Source records
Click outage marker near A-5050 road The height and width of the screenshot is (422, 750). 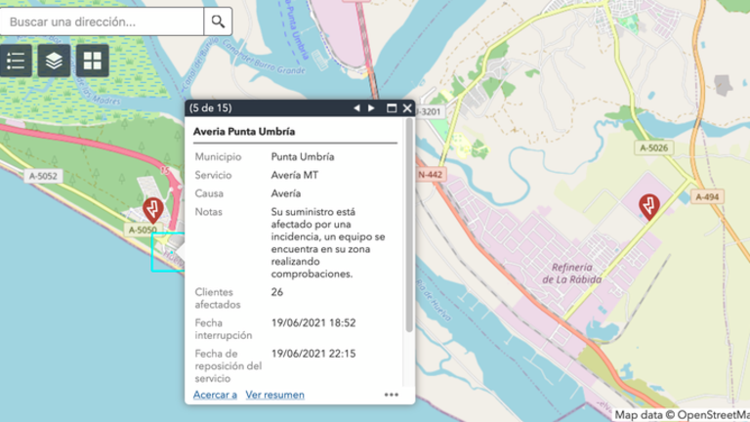[x=153, y=209]
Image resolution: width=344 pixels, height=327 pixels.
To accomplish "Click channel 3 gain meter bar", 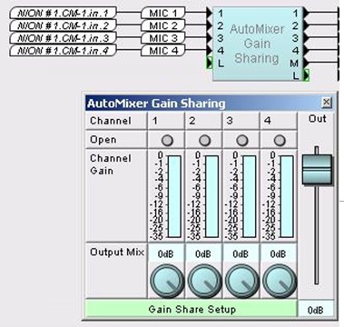I will [x=250, y=196].
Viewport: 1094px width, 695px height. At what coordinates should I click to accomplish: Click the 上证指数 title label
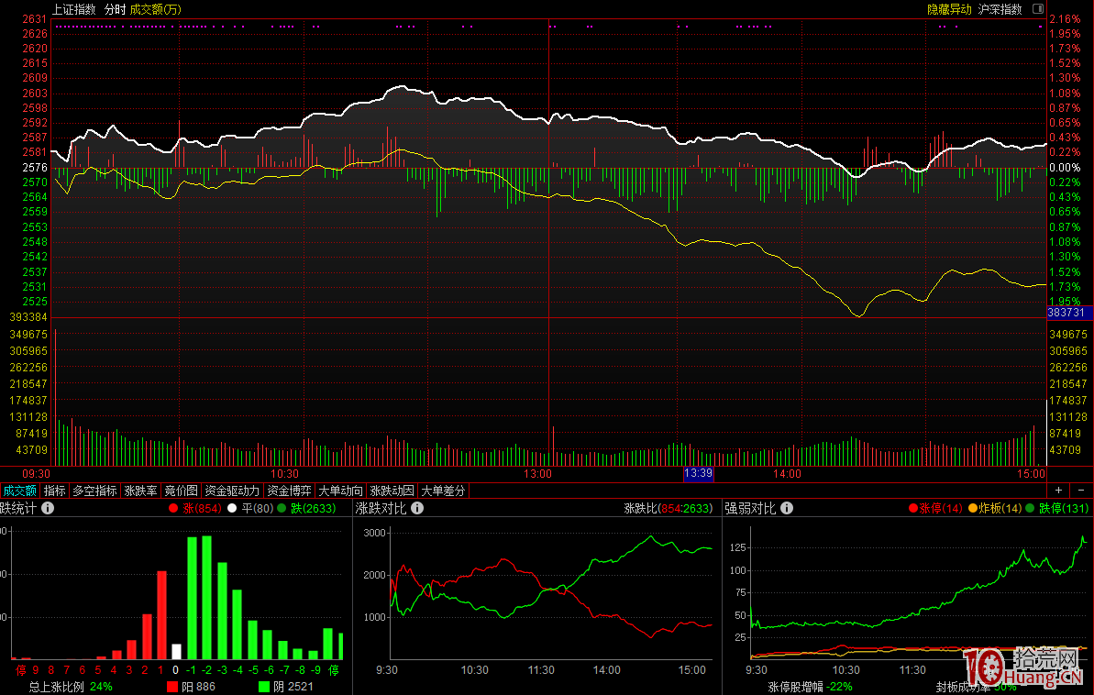[73, 9]
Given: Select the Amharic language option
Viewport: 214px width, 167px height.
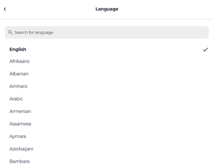Looking at the screenshot, I should coord(19,86).
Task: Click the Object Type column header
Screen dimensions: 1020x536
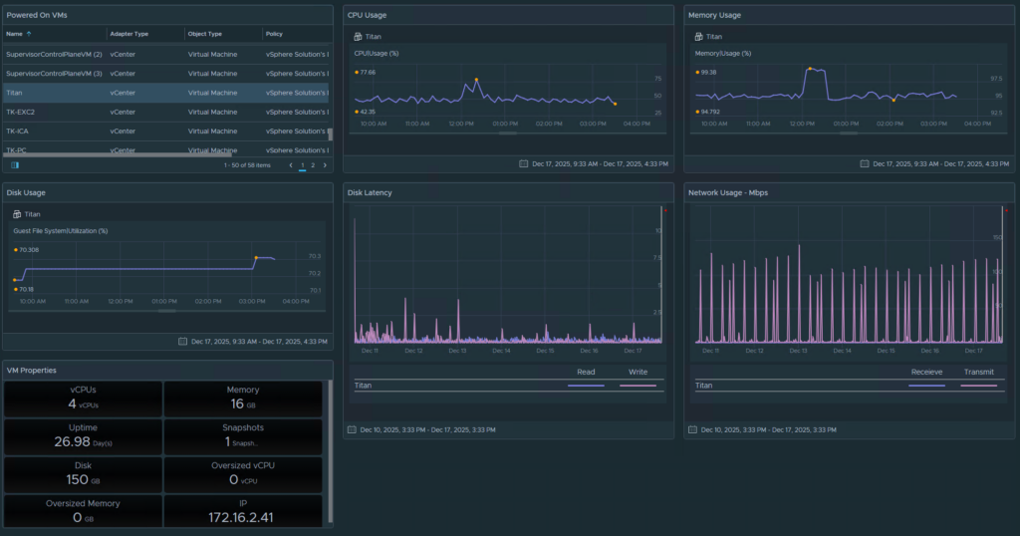Action: point(205,34)
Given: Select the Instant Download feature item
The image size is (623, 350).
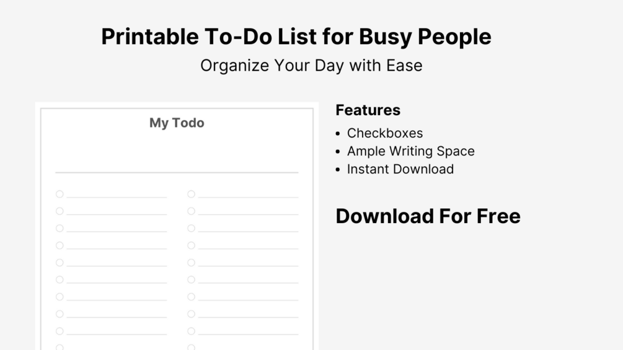Looking at the screenshot, I should tap(400, 169).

Required action
What lines of the data contain the string "Select"? List them.

Written response
Given: Select the Amharic language option
Given: Select the Instant Download feature item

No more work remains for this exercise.